Lamenting Grandstanding and Stopping It
I’ve just finished reading Grandstanding by my friends Brandon Warmke and Justin Tosi. It’s a marvelous little book and is both well-written and well-argued. I did find myself a bit saddened by the book because I tend to think I ought to do all I can to attribute good motives to others, even if I end up having some falsely nice beliefs about them. But Brandon and Justin have convinced me that I need to rethink that. I need to downgrade my opinion of the moral worth of human behavior.
One reason I try to think well of others is because thinking poorly of others can often lead to broken relationships, and needlessly broken relationships. Brandon and Justin argue persuasively that we shouldn’t accuse people of grandstanding because it generally won’t do much good. But now I’m worried I’m bound to do less good because I now find myself generally thinking more poorly of others. I feel more suspicious, and less committed to bringing people together. How can we bring people together when much of their behavior is driven by base motives, motives that they often do not recognize, or would refuse to admit to were they to realize it?
One thing I have learned in my life, especially as of late, is that reconciliation is a two-way street. However open you are to reconciliation, and however much you desire it, and indeed however much you offer the chance to heal with those you are divided from, you may still be turned down. Things are worse in cases of grandstanding, since you’re dealing with people you don’t even really have a relationship with and will probably never meet. How on Earth can we hope to develop and sustain things like relationships of civic friendship and solidarity if our public actions are aimed at something other than agreement, persuasion, and/or the common good?
The most obvious thing to do is to stop your own grandstanding. You remove some cruelty, condescension, deception, and self-deception from the world. In some cases, that is all you can do.

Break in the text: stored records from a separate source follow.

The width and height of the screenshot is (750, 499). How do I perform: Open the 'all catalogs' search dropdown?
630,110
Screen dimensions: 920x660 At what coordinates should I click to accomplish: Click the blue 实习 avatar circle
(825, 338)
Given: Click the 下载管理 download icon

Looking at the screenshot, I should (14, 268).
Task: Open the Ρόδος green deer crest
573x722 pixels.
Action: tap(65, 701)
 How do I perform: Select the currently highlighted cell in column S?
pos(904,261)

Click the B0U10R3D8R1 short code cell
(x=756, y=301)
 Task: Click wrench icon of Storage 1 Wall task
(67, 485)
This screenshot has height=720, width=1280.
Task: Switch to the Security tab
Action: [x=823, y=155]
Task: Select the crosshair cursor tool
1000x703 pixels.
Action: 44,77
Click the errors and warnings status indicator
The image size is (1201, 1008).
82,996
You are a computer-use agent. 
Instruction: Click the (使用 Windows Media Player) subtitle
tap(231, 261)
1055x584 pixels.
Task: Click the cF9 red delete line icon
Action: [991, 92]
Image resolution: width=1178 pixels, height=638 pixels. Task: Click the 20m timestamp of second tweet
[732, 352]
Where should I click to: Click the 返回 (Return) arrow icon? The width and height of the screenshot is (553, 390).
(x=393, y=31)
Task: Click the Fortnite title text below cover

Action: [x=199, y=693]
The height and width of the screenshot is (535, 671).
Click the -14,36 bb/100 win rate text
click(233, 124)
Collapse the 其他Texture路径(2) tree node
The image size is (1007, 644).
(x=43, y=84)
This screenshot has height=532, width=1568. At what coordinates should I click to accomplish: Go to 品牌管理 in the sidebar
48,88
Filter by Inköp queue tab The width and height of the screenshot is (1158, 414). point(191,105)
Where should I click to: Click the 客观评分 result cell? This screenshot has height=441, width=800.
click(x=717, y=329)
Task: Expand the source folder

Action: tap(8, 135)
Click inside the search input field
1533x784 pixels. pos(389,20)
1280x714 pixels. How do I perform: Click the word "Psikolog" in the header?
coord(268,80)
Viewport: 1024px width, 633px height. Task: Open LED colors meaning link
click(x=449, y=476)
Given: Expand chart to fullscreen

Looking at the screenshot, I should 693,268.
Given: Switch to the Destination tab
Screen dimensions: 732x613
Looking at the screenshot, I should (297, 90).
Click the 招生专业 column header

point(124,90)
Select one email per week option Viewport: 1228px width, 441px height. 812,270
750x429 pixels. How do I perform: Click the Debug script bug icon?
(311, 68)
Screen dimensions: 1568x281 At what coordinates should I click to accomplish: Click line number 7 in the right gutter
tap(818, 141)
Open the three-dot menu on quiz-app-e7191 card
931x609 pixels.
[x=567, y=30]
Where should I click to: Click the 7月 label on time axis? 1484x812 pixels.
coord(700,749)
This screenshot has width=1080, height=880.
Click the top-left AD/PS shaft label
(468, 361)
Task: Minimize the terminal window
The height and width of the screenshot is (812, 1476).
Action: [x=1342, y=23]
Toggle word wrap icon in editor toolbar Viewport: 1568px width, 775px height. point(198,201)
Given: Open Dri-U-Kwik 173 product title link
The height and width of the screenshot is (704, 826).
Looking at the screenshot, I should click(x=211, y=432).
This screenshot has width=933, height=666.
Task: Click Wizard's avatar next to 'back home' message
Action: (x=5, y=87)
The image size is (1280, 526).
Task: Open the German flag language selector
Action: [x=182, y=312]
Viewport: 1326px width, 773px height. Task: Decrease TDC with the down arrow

You can also stop rewarding others for grandstanding, though without openly accusing them of doing so. That can play some small role as well.
But I also wonder if there isn’t an additional duty or at least good one can do by trying to create social media environments that do not reward grandstanding, such as private groups on Facebook dedicated to valued, common tasks, like close professional networks dedicated to improving one another’s work, or committing to meeting in person with people more often, where grandstanding is often easier to identify and discourage. Finding organizations with a common task that people have to contribute to with effort can lead people to invest their efforts in activities other than grandstanding.
But I admit, these are very small things we can do to improve public discourse and avoid the pain, hurt, and division so often found in these sites of social interaction. But if all you can do is a little, a little is all you can do. To micro-reconciliation!